9. Not every business needs investors. Some entrepreneurs come on Shark Tank looking for an investment to expand an already successful business, only to be told by the sharks that they don’t need an investor and should actually continue to bootstrap the business. I think this is an important, but often overlooked point. In a business culture that glorifies million dollar venture capital deals, lots of aspiring entrepreneurs have the mistaken belief that if you want to succeed in business, you have to have investors.

Not so.

Plenty of successful businesses bootstrap their way to success without the assistance of investors; with a good idea, hard work, and proper money and resource management, they’re able to fund continued growth with the cash flow they have coming in. Bringing in an investor wouldn’t do much for these businesses except add another cook in the kitchen – and another hand in the pie.

“Banks are not forgiving, and the last thing you want to do is build your business with a priority placed on having to pay back the bank before you invest further in your business. Equity is far better and sweat equity is the best.” -Mark Cuban

Besides, some businesses just aren’t well suited for investment. Investors typically want businesses that they can scale and aggressively expand. You can’t scale a business that specializes in handcrafted wooden chests made by you, unless of course you’re willing to license your design to a factory in China. But managing the mass-production of wooden chests may not be what you envision as your vocation and you’d rather keep things small – making less money, but staying hands-on with the work.

Taking venture capital ultimately means giving up control. We ourselves have been approached a few times with VC offers but have never seriously considered them. Once you bring in people who are only concerned about the bottom line, they’re going to start pushing you to do things that may not jive with your values and vision. “We need to blow the Art of Manliness up and increase traffic faster!
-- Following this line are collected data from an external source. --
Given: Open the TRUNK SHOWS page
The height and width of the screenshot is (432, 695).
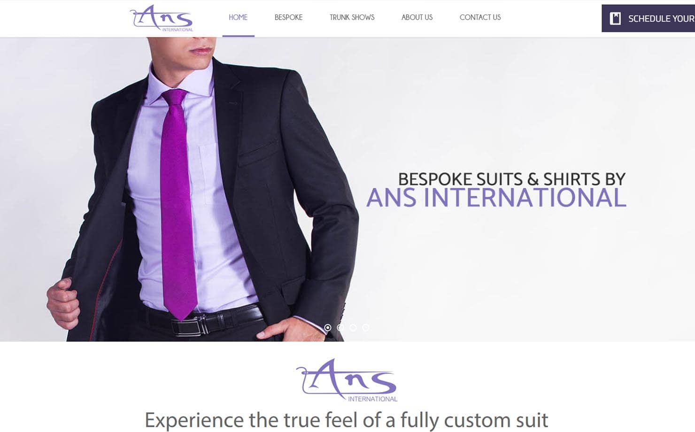Looking at the screenshot, I should [352, 17].
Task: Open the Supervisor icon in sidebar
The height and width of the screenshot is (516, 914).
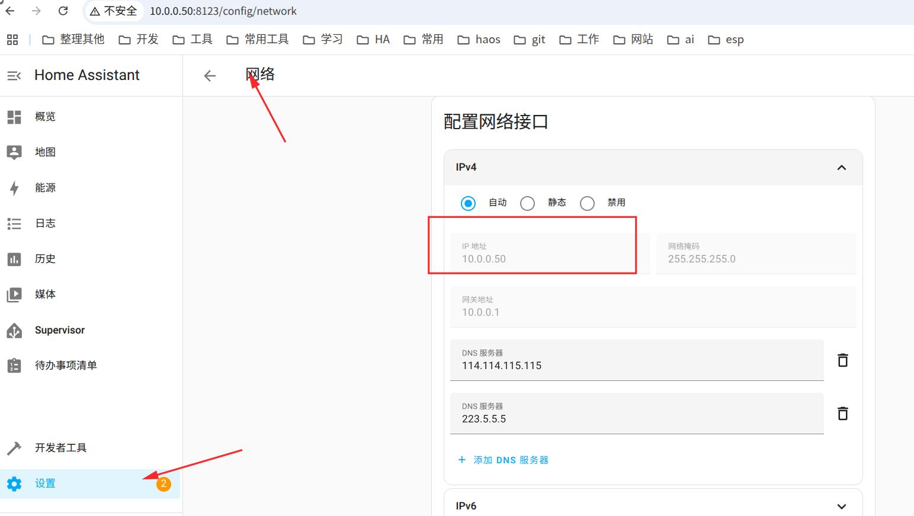Action: [x=14, y=330]
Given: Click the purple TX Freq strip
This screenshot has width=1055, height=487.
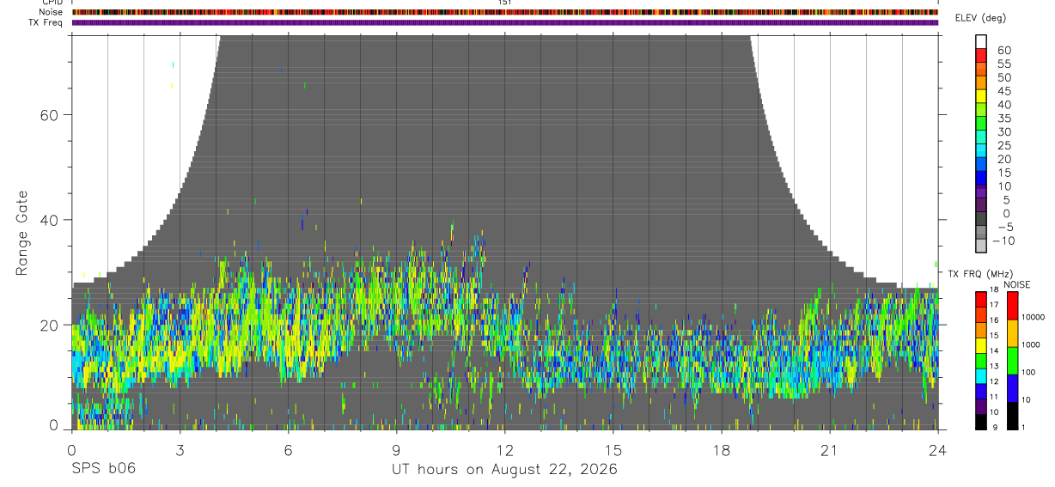Looking at the screenshot, I should (x=505, y=22).
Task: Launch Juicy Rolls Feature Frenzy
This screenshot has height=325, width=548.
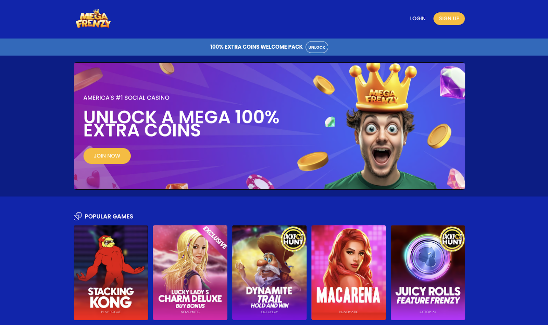Action: 428,272
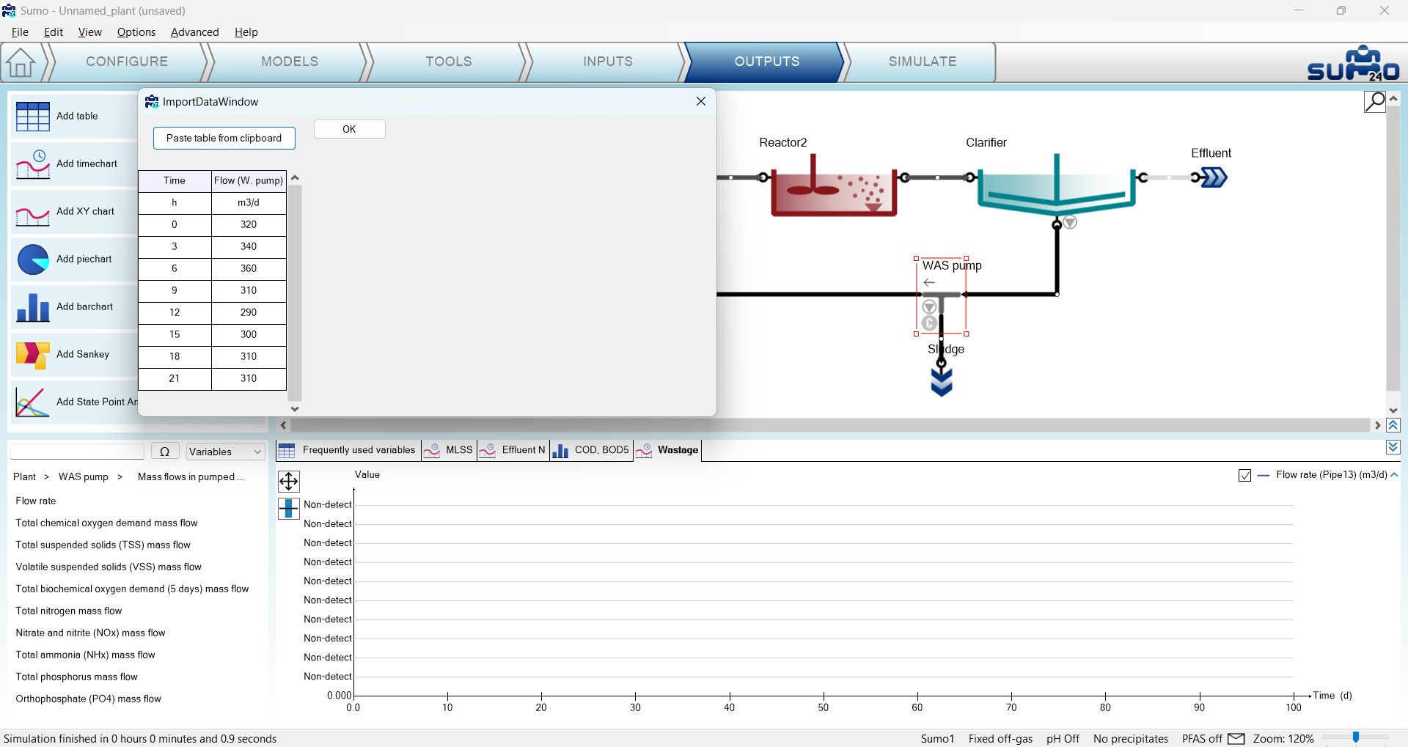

Why don’t you publish more often and do like, oh, I don’t know, some posts on the ‘hot girl of the month?’” Um, no thanks.
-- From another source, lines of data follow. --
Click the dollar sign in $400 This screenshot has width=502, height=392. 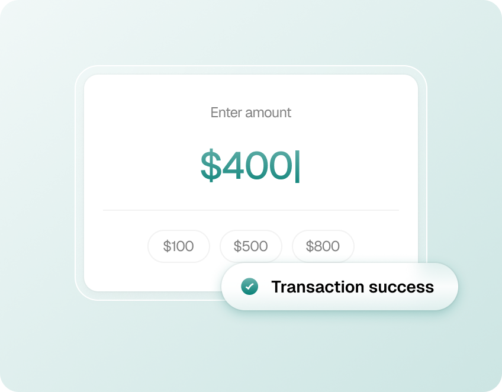tap(211, 166)
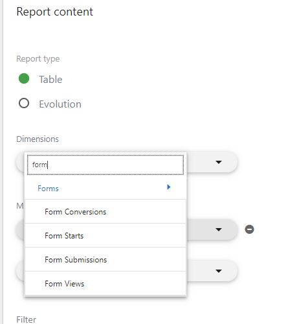Remove metric using the minus icon

249,229
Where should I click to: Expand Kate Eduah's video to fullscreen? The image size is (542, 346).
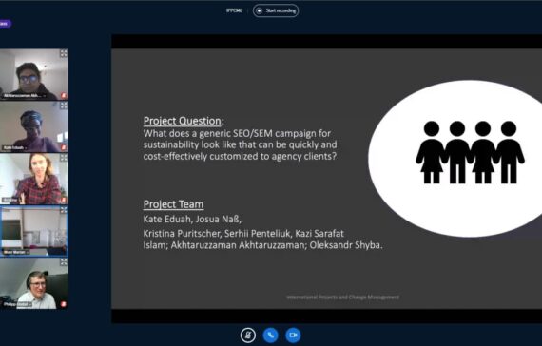[x=64, y=106]
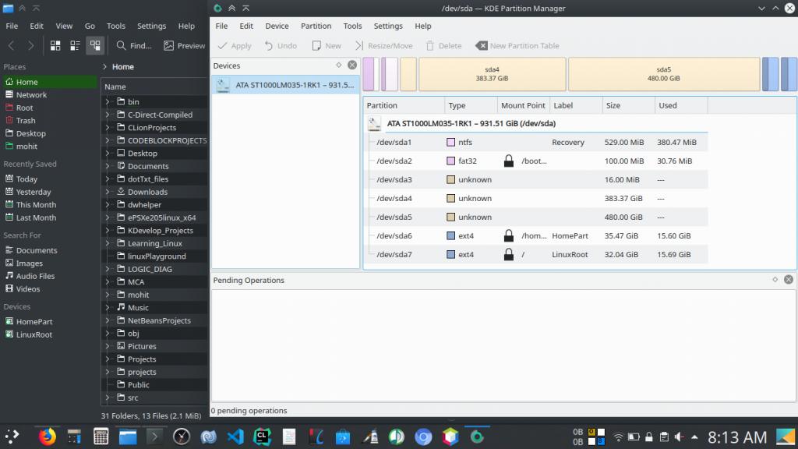Launch Visual Studio Code from taskbar
The width and height of the screenshot is (798, 449).
click(235, 437)
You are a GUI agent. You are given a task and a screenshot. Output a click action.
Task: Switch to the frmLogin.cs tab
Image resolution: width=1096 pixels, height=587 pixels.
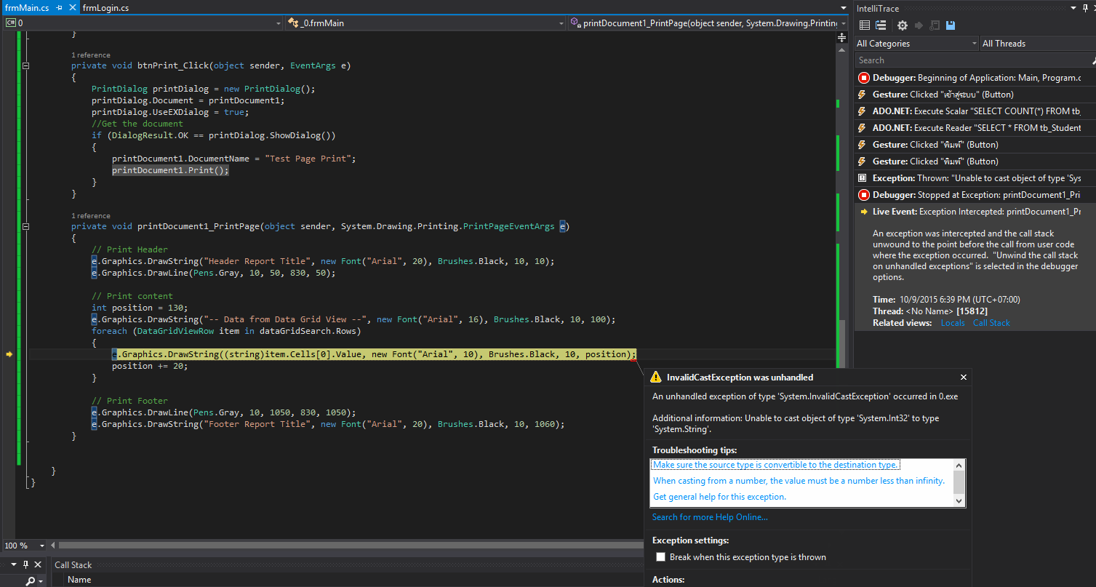coord(105,8)
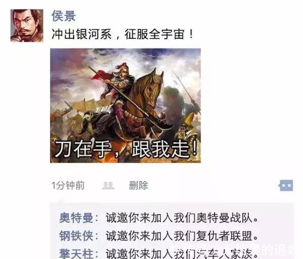This screenshot has width=303, height=259.
Task: Open the username 侯景 link
Action: pos(64,16)
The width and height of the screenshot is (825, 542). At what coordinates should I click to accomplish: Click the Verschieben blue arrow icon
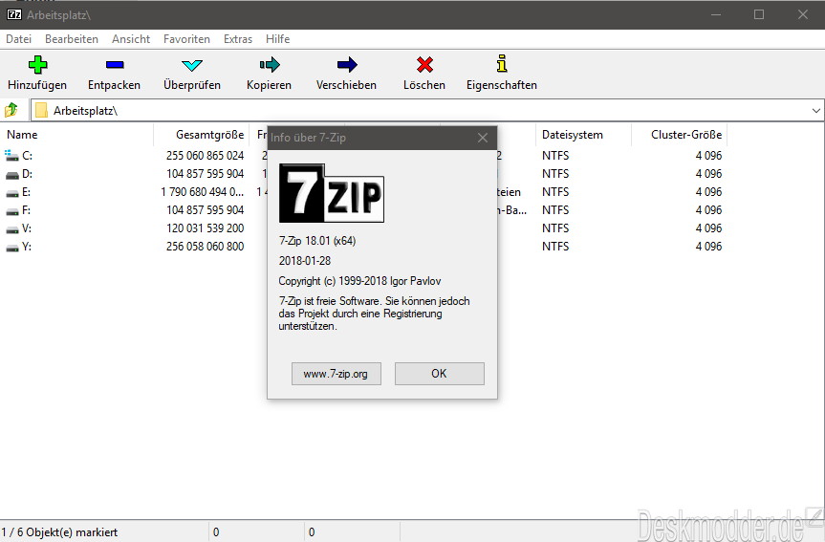[x=347, y=65]
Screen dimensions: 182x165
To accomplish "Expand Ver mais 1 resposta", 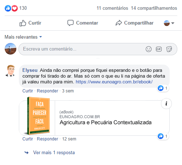I will [54, 153].
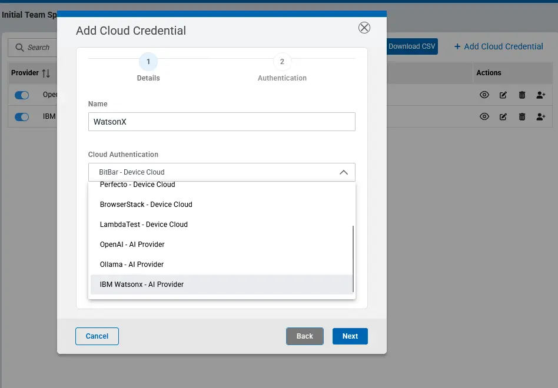Image resolution: width=558 pixels, height=388 pixels.
Task: View the OpenAI credential details via eye icon
Action: coord(484,95)
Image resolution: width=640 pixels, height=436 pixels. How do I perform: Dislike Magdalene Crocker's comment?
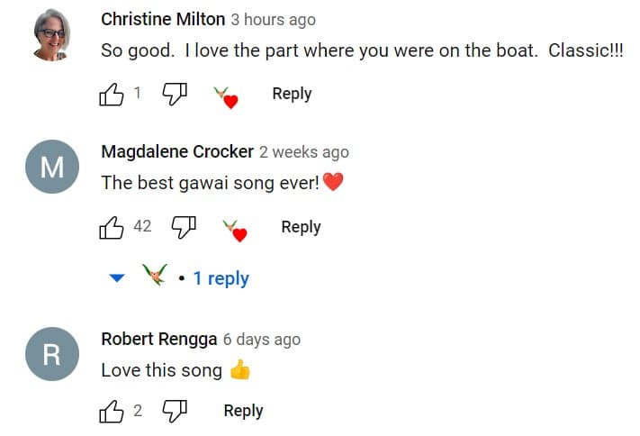pyautogui.click(x=184, y=227)
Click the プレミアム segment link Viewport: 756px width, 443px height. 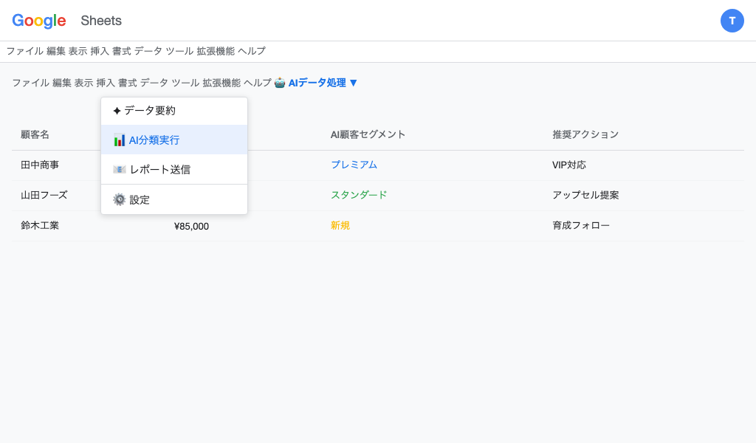[x=354, y=165]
Before seeking investment, ask yourself: Do we really need outside funding? Have we reached a point where we can’t continue to grow without it? Are we the type of business an investor would even want to invest in?  If so, what would we do with the extra capital? Do I really want to give up control of my business?

Also, if you’re looking for a great bootstrapping success story, look no farther than our friends at Huckberry. I’m so impressed with their success – they keep growing and growing – and they’ve done it without VC. For an inside look at the benefits and challenges of taking this path, check out this great article on them at 37Signals.

If you’re an aspiring entrepreneur, I hope you’ll take all this advice under consideration, or in the words of Mr. Wonderful, “You’re dead to me!”

What business lessons have you learned from Shark Tank? Share them with us in the comments!

 

{ 39 comments… read them below or add one }

1 Ben Greenfield February 4, 2014 at 4:58 pm

Good article. I use Sharktank to teach my 5 year old twin boys about business. I love it when they say “Daddy, that’s a bad idea and I wouldn’t buy it.”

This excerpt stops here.